## Available records
_ _ _ _ _ _ _
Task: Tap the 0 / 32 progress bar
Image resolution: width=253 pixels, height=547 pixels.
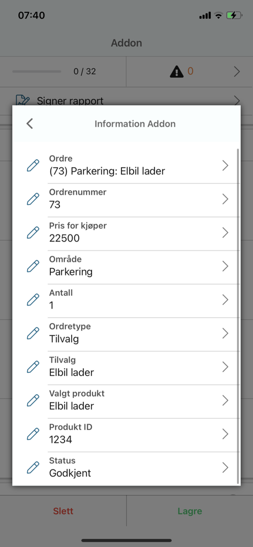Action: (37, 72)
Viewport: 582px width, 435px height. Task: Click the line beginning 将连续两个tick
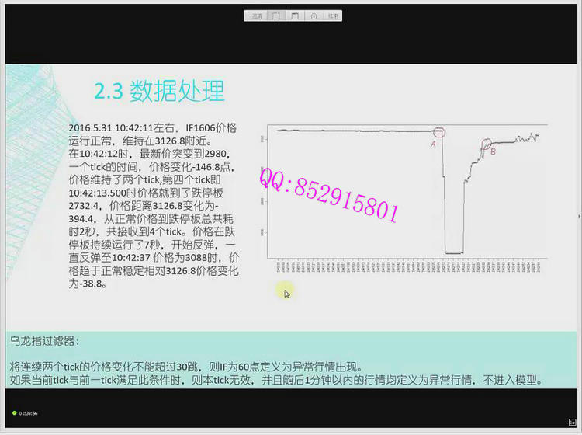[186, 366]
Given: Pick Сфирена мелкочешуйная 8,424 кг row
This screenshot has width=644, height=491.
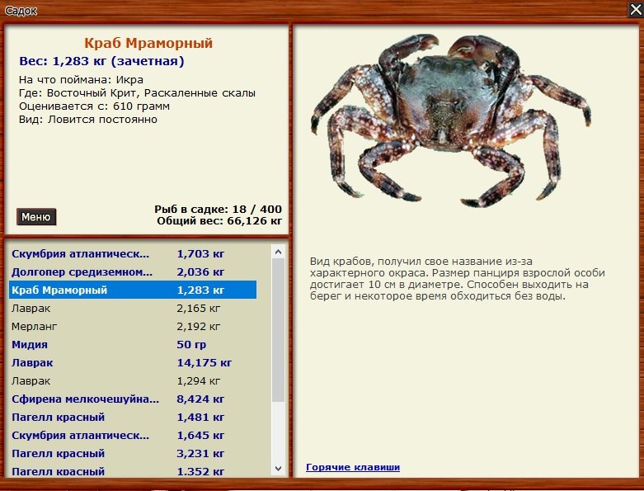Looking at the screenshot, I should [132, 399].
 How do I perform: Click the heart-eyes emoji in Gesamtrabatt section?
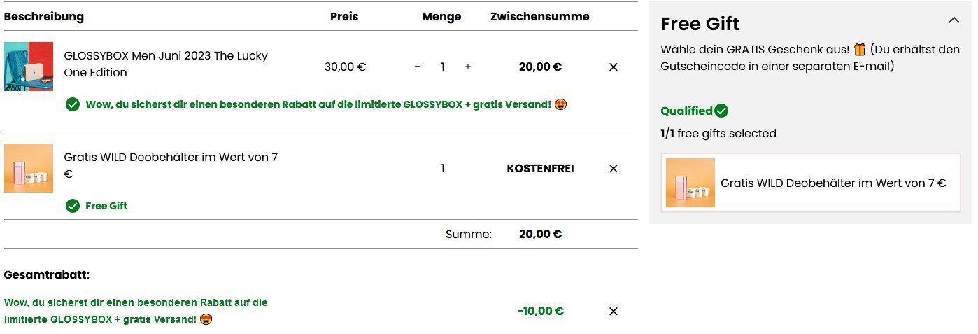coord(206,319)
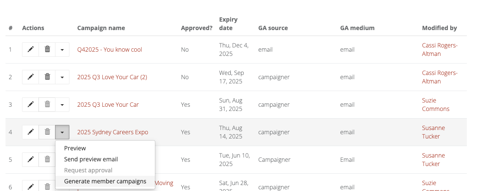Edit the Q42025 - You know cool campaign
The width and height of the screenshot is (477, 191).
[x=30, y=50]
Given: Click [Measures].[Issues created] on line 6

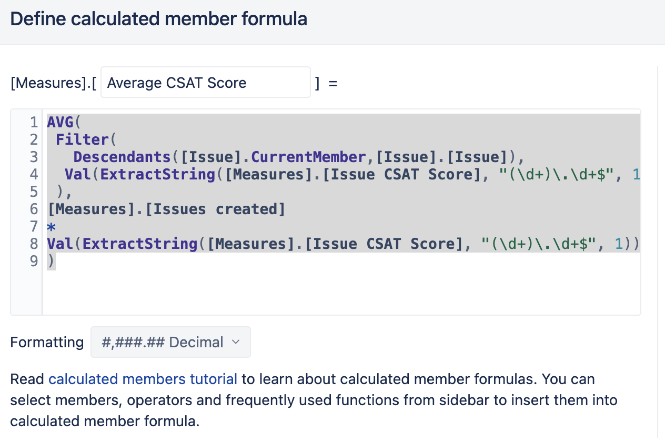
_ _ _ _ _ _ _
## Task to complete
Every line of the material above should be repeated exactly, except for the pictures.

## Exercise solution
Task: Tap the 0 / 32 progress bar
Image resolution: width=253 pixels, height=547 pixels.
Action: (37, 72)
Viewport: 582px width, 435px height. Task: Click the line beginning 将连续两个tick
[186, 366]
Given: Pick Сфирена мелкочешуйная 8,424 кг row
This screenshot has width=644, height=491.
Looking at the screenshot, I should [132, 399].
 How do I perform: Click the heart-eyes emoji in Gesamtrabatt section?
coord(206,319)
Edit the Q42025 - You know cool campaign
The width and height of the screenshot is (477, 191).
[x=30, y=50]
Given: Click [Measures].[Issues created] on line 6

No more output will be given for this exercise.